A scalable Big Data system built on Lambda Architecture for detecting arbitrage opportunities between cryptocurrency spot markets and crypto-backed ETFs.
The system analyzes real-time data streams to identify moments when the market price of a crypto ETF (e.g. IBIT) significantly diverges from its underlying asset value (e.g. Bitcoin), accounting for the units-per-share exchange ratio. It also collects historical data to support in-depth analysis of market liquidity and sentiment.
Binance WebSocket API — Provides a real-time order book stream (All Market Tickers) for the following pairs:
- BTC/USDT, ETH/USDT, SOL/USDT
Each record includes bid/ask prices, quantities, and a timestamp.
Alpaca Markets WebSocket API — Provides real-time quotes for crypto-backed ETFs tracking Bitcoin, Ethereum, and Solana. Monitored tickers include IBIT, BITB, BTC, GBTC, ETHA, ETHW, ETHE, BSOL, and GSOL.
Web Scraping (units_per_share) — Since no public API exposes this ratio, it is scraped cyclically (every 6–24 hours) from official ETF issuer websites: iShares (BlackRock), Bitwise, and Grayscale.
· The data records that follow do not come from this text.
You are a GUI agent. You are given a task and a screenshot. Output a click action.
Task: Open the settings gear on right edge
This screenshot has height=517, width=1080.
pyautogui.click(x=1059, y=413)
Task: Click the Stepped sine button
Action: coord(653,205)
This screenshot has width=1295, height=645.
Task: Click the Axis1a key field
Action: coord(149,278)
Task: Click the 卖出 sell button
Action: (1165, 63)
Historical ETF Data (Alpaca) — OHLCV candlestick data at 1-minute resolution for all tracked ETF tickers, covering 2024–2025. Stored in Parquet format (Snappy compression) on HDFS. Initial load is performed ad-hoc; incremental updates run on the 1st of each month at 04:00.
Historical Crypto Data (Binance) — K-line (candlestick) data at 1-minute resolution for BTC/USDT, ETH/USDT, and SOL/USDT. Includes taker buy volumes as a demand-pressure indicator. Same storage and update strategy as the ETF batch layer.
The system is based on Lambda Architecture, combining a Speed Layer (low-latency stream processing) with a Batch Layer (complete historical processing) and a Serving Layer for analytics.
Data Sources → Apache NiFi → [ Kafka → Spark Streaming → HBase ] (Speed Layer)
→ [ HDFS ] (Batch Layer)
↓
Apache Hive (Serving Layer)
Apache NiFi (Ingestion Layer) handles all data ingestion: normalization across sources, reference data enrichment, routing to Kafka (streaming) and HDFS (batch), and transformation/validation. It manages three flow paths: real-time streams, reference data updates (web scraping), and historical batch loading.
Apache Kafka (Speed Layer — Buffering) decouples ingestion from analytics. Two topics are used: binance-quotes and etf-quotes, each with 3 partitions (keyed by instrument symbol for ordering guarantees), Snappy compression, 24-hour data retention, and a 10 GB per-partition size limit.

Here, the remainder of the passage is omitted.